* [Extracted text]:
+---+

“This Weird Cable Program”: Queer Atlanta and the Archives of The American Music Show at Emory’s Rose Library


RuPaul – now an Emmy award winner and cultural force of nature – moved to Atlanta in the summer of 1976, fifteen years old and completely unknown.

Five years later, after dropping out of high school and beginning his “dragucation” he began to actively seek out his future stardom.1

In 1981, “this weird cable program” had just started to air on Atlanta public access television, and it would remain on the air until 2005, making it one of the longest-running cable access shows of its time. Colorful and fun, yet just as dark and ironic, The American Music Show (TAMS) was a queer show in all but name; it featured music and drag performances, comedy sketches, and reports from around the city of Atlanta, always performed with a campy and surreal aesthetic. Produced by a collective that included Dick Richards, David Goldman, Potsy Duncan, Bud “Beebo” Lowry, and James Bond (the brother of civil rights leader Julian Bond) most of its episodes were filmed in Dick Richards’ Inman Park living room on the extremely low budget of just five dollars per episode.

As RuPaul recounts: “When I saw those guys on public access, I thought, ‘That’s where I belong.’”2 So he decided to send them a letter, in response to which the show’s producers asked RuPaul to join them on air. He went on to make regular appearances on the program over the years that followed, and the rest is history: performing on The American Music Show led to performing in low-budget films and in musical acts (like RuPaul and the U-hauls and Wee Wee Pole). He made a number of solo albums around this time as well (like 1985’s Sex Freak), the first few of which were released through Funtone Records, an independent record label co-founded by Dick Richards and Ted Rubenstein and so associated with TAMS. It was also through this scene that RuPaul first met Fenton Bailey and Randy Barbato – at the time performing together as “The Fabulous Pop Tarts” – with whom, years later, he would create and produce RuPaul’s Drag Race. Notably, after finally winning an Emmy for Drag Race last year, the first person whom RuPaul thanked in his acceptance speech was Dick Richards (who, sadly, had passed away just days before).

+---+

Records
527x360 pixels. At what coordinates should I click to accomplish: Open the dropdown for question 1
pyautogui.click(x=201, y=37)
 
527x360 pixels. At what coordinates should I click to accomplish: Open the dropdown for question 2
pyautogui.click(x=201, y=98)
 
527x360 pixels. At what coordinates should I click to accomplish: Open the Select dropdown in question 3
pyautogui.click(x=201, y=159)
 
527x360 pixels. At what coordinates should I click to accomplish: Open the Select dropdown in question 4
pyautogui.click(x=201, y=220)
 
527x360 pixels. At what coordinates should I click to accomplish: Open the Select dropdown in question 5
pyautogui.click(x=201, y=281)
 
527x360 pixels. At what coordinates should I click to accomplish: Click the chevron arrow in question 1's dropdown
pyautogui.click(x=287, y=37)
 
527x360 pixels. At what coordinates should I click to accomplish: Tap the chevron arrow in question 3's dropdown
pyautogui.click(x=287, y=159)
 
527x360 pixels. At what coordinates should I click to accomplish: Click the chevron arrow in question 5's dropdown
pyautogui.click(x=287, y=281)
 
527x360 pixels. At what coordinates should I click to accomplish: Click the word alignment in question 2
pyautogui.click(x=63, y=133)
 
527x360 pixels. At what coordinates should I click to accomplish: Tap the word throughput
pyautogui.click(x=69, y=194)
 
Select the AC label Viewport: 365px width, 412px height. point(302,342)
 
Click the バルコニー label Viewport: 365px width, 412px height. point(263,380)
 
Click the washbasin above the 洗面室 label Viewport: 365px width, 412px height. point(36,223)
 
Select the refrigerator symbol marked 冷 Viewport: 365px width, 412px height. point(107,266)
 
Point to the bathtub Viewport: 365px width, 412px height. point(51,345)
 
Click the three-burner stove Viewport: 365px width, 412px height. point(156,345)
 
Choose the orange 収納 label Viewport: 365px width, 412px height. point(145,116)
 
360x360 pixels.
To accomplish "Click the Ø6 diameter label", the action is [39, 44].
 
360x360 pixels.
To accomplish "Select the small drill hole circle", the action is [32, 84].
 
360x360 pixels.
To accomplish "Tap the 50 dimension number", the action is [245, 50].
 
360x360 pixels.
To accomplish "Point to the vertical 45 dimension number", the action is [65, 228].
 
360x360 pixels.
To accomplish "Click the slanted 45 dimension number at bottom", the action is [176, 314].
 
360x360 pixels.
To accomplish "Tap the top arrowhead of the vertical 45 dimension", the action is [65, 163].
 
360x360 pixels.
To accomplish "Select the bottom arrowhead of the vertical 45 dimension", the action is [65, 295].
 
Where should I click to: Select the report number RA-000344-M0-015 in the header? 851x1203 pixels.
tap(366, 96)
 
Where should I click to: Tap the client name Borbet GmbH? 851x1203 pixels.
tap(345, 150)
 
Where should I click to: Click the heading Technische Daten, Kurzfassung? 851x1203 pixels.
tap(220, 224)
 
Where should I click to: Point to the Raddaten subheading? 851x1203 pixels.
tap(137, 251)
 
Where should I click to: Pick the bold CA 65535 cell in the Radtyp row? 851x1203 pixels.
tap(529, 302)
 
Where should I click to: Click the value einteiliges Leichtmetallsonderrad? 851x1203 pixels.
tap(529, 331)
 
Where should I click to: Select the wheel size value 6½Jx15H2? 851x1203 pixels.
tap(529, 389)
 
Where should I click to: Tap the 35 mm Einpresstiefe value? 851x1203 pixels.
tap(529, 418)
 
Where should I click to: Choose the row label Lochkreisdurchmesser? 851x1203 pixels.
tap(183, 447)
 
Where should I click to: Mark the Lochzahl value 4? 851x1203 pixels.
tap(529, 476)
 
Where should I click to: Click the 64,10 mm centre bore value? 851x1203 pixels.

+---+

* [Aim of the task]:
According to the article on The American Music Show, where were most of the program's episodes filmed?

* [Solution for this task]:
In Dick Richards' Inman Park living room.